== Activity ==
Once the pictures are removed, restate the data below word for word.

____ Input records

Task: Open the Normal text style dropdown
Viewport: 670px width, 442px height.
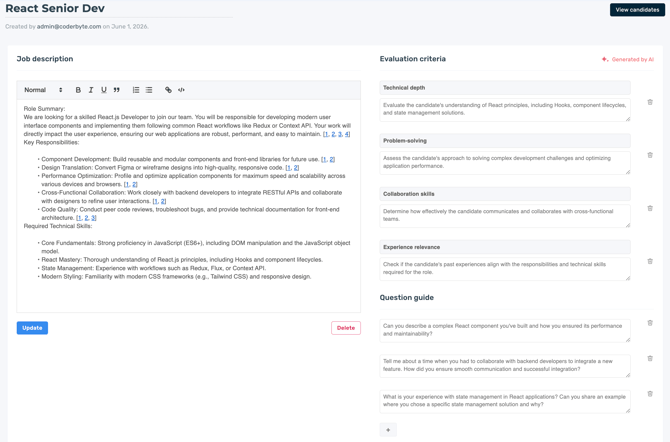Action: (x=43, y=90)
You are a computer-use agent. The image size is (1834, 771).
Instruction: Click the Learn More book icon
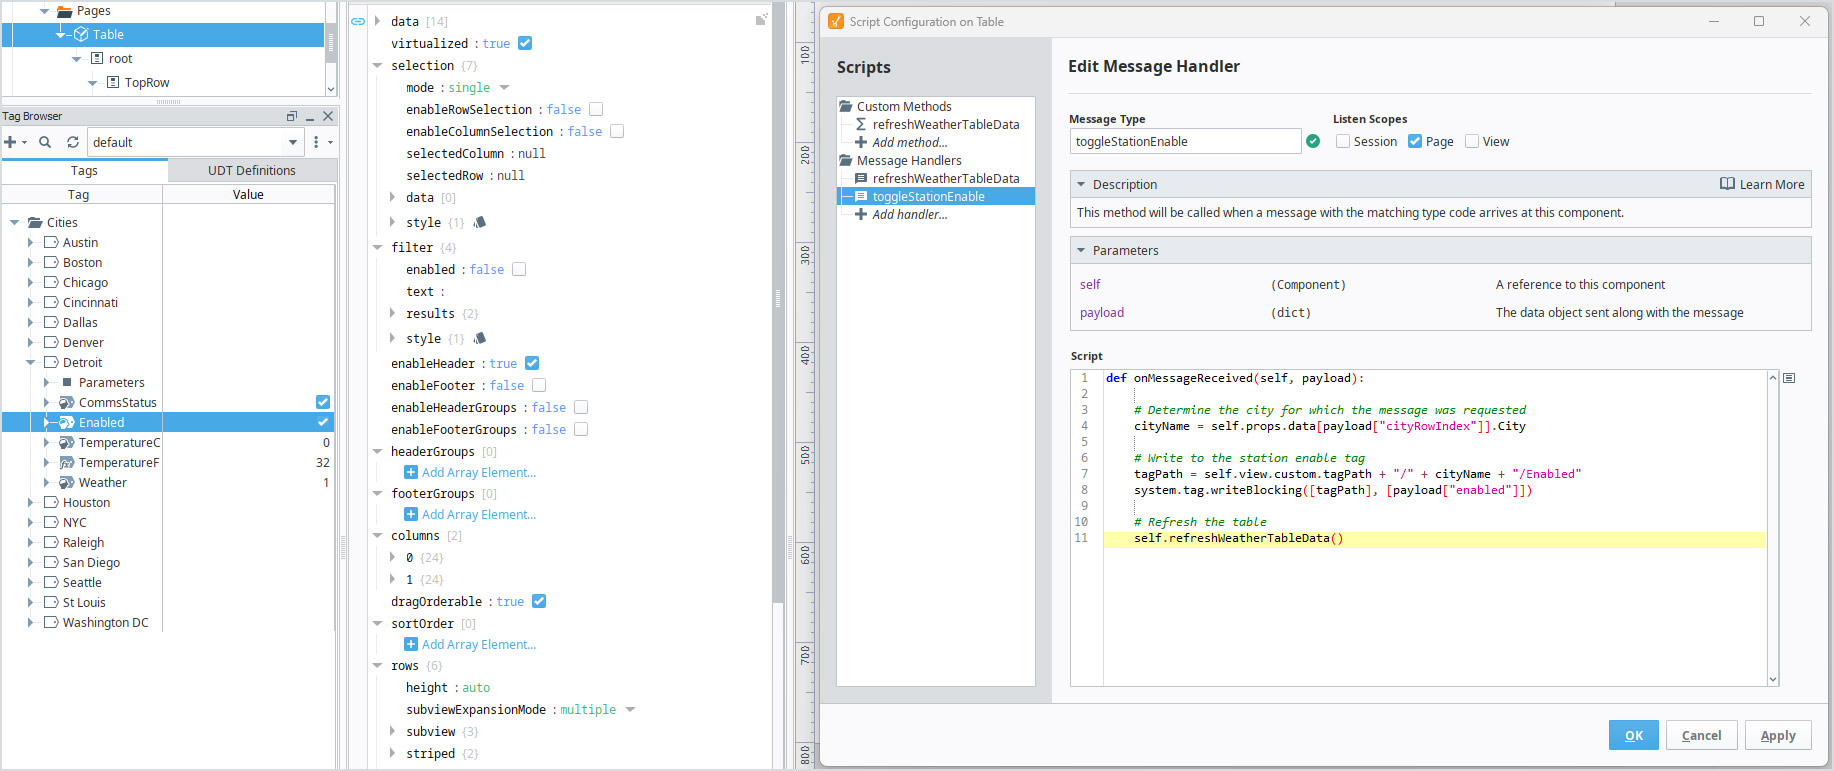pyautogui.click(x=1727, y=184)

________

== Answer area ==
Task: Open the Normal text style dropdown
Viewport: 670px width, 442px height.
Action: (x=43, y=90)
You are a computer-use agent. The image size is (1834, 771).
Instruction: Click the Learn More book icon
pyautogui.click(x=1727, y=184)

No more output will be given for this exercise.